Coleman J (as he then was) dismissed the HKJA's challenge on all five grounds. The court held that the policy engaged both freedom of expression and freedom of the press and vehicle owners' privacy, and applied a "double proportionality" analysis under which neither right was presumed to take priority over the other. Coleman held that requiring journalistic applications to undergo additional scrutiny was a proportionate means of protecting privacy and did not amount to a blanket denial of access for bona fide journalism. JURIST described the judgment as treating the policy as a compromise between press freedom and vehicle owners' privacy.

The court nevertheless held that part of the Transport Department's description of the statutory purposes of the Register was erroneous and should be corrected. In a postscript, Coleman stated that the lengthy processing times experienced by some early journalistic applicants should not continue once the initial problems of implementing the policy had passed, and that properly credentialed journalists giving cogent reasons should ordinarily have their applications assessed without a delay of many weeks.

== Background ==

=== Vehicle register and journalistic searches ===

The Commissioner for Transport is required to maintain a Register of Vehicles under the Road Traffic Ordinance and the Road Traffic (Registration and Licensing of Vehicles) Regulations. The register contains 18 categories of information, including a vehicle's registration mark, the registered owner's full name and residential address, identity-document information and particulars concerning the vehicle itself.

Before January 2024, the Transport Department's policy was that, upon payment of the prescribed fee, a certificate containing vehicle particulars would be supplied to an applicant. Administrative measures introduced in 2003 asked applicants to state the purpose of a search, but journalists and news organisations had long used the register for newsgathering.

The government had considered restricting access to vehicle-owner information in 2011 in order to enhance privacy protection and ensure that personal data was properly used, but the proposed changes were not implemented.

=== HKSAR v Choy Yuk Ling ===

Choy Yuk-ling, then a contracted journalist for RTHK, obtained vehicle particulars while making an episode of the investigative programme Hong Kong Connection concerning the events in Yuen Long on 21 July 2019. Her investigation concerned a vehicle suspected of having been used to transport weapons to people involved in the incident.

Under the online application system then in force, applicants were required to select a purpose from a menu. Choy selected "other traffic and transport related matters". She was subsequently convicted of two counts under section 111(3)(a) of the Road Traffic Ordinance on the basis that her actual purpose was investigative journalism and that the selection was therefore false. She was fined HK$6,000.

The Court of Final Appeal quashed the convictions in June 2023. It held that "other traffic and transport related matters" was a broadly worded catch-all category capable of encompassing Choy's bona fide journalistic investigation into the use of the vehicle.

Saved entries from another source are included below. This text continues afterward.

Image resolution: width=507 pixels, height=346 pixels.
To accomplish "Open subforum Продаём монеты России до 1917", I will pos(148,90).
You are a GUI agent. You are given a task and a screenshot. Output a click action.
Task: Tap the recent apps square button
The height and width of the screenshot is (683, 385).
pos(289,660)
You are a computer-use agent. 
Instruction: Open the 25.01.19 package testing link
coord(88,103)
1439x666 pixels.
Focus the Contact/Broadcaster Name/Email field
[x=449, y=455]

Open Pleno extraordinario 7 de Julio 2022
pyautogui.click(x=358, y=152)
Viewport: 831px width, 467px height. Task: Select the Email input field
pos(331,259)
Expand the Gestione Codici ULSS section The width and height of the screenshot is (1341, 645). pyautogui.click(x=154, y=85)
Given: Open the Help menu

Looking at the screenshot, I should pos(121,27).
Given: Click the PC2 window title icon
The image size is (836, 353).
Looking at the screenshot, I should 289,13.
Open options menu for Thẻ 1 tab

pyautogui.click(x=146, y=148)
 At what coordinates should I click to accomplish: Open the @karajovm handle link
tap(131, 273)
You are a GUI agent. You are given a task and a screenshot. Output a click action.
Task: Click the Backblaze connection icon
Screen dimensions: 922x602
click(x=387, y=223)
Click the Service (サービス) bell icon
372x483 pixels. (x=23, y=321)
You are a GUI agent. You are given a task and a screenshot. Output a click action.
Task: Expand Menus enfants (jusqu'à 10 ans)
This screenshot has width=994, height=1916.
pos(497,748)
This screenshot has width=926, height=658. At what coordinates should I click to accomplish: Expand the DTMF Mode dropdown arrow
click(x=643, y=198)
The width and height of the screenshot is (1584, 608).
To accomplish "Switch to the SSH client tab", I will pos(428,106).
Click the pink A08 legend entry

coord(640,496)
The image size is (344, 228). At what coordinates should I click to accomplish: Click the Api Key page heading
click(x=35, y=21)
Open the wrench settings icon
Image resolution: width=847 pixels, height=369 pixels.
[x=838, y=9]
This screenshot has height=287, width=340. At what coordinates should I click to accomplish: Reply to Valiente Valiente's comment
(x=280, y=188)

The Court of Final Appeal preferred the broader construction partly because it gave effect to the constitutionally protected freedom of speech and of the press.

The Court of Final Appeal did not, however, accept that regulation 4(2) imposed an absolute obligation on the Commissioner to disclose vehicle particulars to anyone who paid the prescribed fee regardless of the purpose of the request. It held that the Commissioner was responsible for managing personal data contained in the register, could require applicants to identify the purpose for which information was sought, and could limit the purposes for which vehicle particulars would be supplied.

=== 2024 policy ===

Following Choy Yuk Ling, the government announced that it would review the procedure for issuing certificates of vehicle particulars. A new policy was announced on 5 January 2024 and implemented on 8 January. Media coverage described the change as introducing additional hurdles for journalists seeking vehicle information.

The new policy provided two routes for obtaining information. Applications satisfying specified conditions or purposes could be processed through what Coleman later called the "Automatic Route". Other applications, including those made for journalistic purposes, could be considered under an exceptional-circumstances procedure called the "Public Interest Route". The Department of Justice later summarised the policy as requiring journalistic applications to proceed through the Public Interest Route because journalism did not fall within the specified purposes or general conditions for automatic processing.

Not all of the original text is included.